Ian Kelly ian.g.kelly at gmail.com
Sat Mar 22 22:46:28 EDT 2014


On Sat, Mar 22, 2014 at 6:32 PM, Rhodri James <rhodri at wildebst.org.uk> wrote:
> On Sat, 22 Mar 2014 05:26:26 -0000, Rustom Mody <rustompmody at gmail.com>
> wrote:
>
>> Well almost...
>> Except that the 'loop' I am talking of is one of
>> def loop():
>>      return [yield (lambda: x) for x in [1,2,3]]
>> or
>>      return (yield (lambda: x) for x in [1,2,3])
>> or just plain ol
>>      (lambda x:  for x in [1,2,3])
>> IOW loop is an imperative construct, comprehensions are declarative
>
>
> I'm sorry, you've made a logical leap too far here.  I understand loops
> being imperative, but how are comprehensions declarative?  What do they
> declare that the loop equivalent doesn't.

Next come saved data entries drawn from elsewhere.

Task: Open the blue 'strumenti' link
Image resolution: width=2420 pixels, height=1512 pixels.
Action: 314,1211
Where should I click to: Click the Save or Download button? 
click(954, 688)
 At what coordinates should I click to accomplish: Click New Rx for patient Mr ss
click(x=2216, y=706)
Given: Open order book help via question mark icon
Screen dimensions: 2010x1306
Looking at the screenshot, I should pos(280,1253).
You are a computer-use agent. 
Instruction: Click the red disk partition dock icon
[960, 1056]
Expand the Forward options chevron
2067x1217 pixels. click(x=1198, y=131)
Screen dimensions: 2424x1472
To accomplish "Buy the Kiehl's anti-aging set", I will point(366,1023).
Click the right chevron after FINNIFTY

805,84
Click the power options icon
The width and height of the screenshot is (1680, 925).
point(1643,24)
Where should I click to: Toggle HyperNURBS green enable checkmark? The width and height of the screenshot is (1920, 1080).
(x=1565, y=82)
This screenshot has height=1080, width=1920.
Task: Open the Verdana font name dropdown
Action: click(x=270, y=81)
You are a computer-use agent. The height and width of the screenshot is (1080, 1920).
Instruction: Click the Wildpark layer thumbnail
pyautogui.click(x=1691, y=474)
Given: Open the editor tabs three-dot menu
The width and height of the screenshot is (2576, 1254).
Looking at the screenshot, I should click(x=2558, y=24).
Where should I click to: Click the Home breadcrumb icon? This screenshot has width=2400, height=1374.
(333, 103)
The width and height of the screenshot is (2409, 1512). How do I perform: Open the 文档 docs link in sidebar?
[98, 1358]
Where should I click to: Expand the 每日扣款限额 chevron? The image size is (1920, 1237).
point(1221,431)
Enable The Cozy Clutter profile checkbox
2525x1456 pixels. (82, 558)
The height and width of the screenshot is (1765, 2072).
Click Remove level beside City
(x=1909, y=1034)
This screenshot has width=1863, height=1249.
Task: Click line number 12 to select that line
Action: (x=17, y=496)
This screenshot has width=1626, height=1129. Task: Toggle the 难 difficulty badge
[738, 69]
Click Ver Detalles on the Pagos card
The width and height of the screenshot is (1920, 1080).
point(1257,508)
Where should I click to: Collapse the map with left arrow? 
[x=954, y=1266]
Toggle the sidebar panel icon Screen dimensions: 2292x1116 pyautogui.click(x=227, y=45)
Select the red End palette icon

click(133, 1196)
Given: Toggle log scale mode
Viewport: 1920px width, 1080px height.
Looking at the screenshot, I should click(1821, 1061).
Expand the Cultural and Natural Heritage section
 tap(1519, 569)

I'm with Rustom on this point.  A list comprehension is a syntax for
building a list by declaring a transformation from some other iterable
object.  Forget comprehensions for a moment and think of literals.
Would you not consider this to be declarative?

    x = [1, 2, 3]

A comprehension is syntactically similar to a literal, with just a
different type of construction in mind.

Where I disagree is on the question of whether Python should therefore
break its established closure rules for lambdas that are nested inside
comprehensions versus functions that are not.  It breaks the
equivalence between comprehensions and loops, and to my mind it
introduces significant complexity for relatively little gain.